= Pukka Electric MiniBike =

The Pukka Electric Mini-bike is a small, battery-powered, two-wheeled electric vehicle formerly manufactured by Pukka USA, LLC. It is capable of carrying a single passenger, weighing a maximum of 220–225 lb, to speeds up to 16 mph.

== Components ==
The Pukka is powered by two 12-volt sealed lead–acid batteries contained in a rear compartment, held by the frame behind the seat. It has an electronic motor control board which uses pulse-width modulation, and can provide up to 55 amps when required. It receives low voltage signals from the throttle, which is attached to the right handle bar. The braking system is a drum brake activated through a metal brake cable from a brake handle on the left handle bar.
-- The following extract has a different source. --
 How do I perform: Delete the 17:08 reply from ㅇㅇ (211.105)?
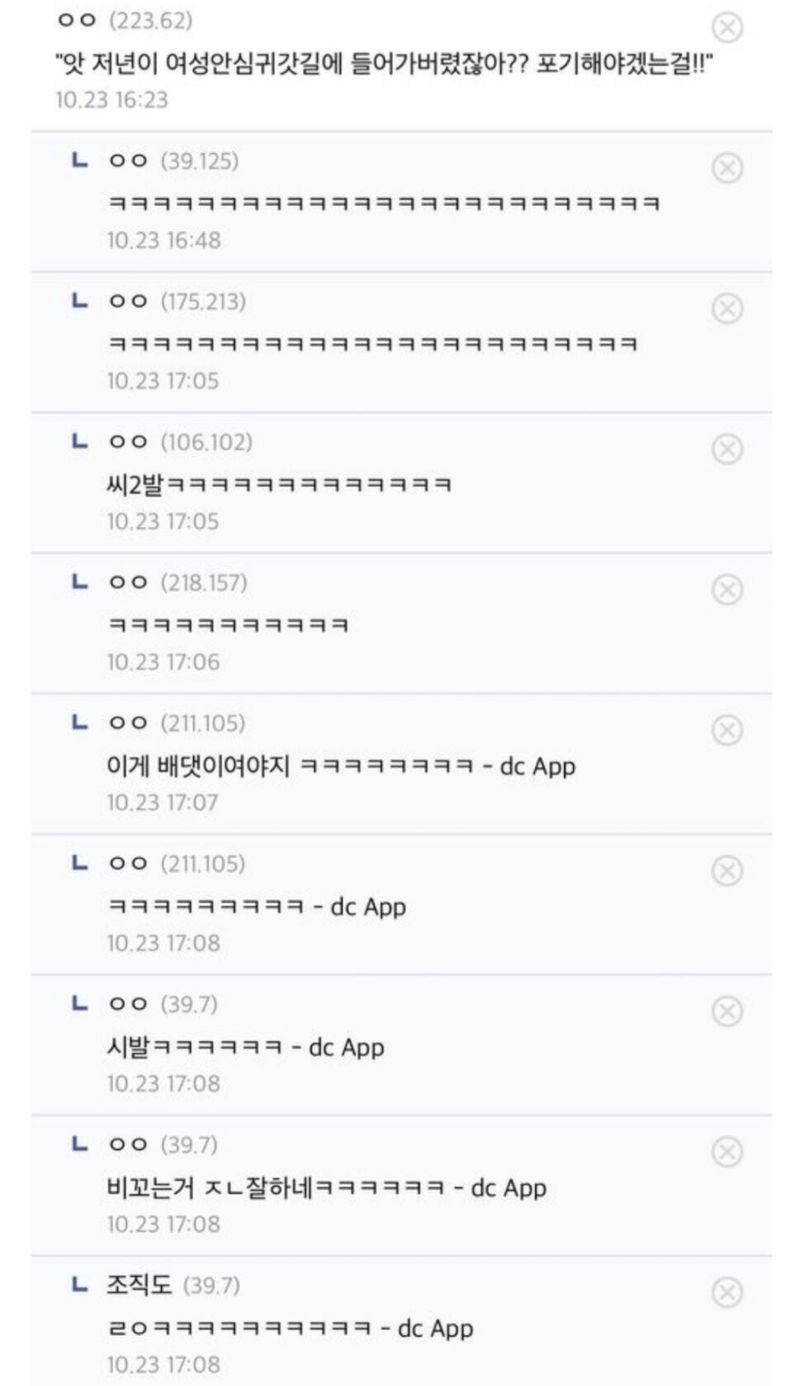tap(727, 871)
A circuit runs through the brake handle to allow the motor control board to detect when the brake is being used and shut off power to the motor. Thus, the Pukka is designed so that the motor and the brakes cannot be used at the same time.

== Models ==
The Pukka was available in only one model, the GX400C, released in 2002 and quietly discontinued ca. 2007. During its production run it underwent many minor parts changes, including the coulomb valve, kickstand, and internal circuit board or PWM controller. It was sold for approximately $400 through a small, primarily online dealer network. In the midst of significantly declining sales, Pukka USA was acquired by the "blank check" company Sunrise USA in mid-2006. Sales of the GX400C were phased out sometime over the course of the next year.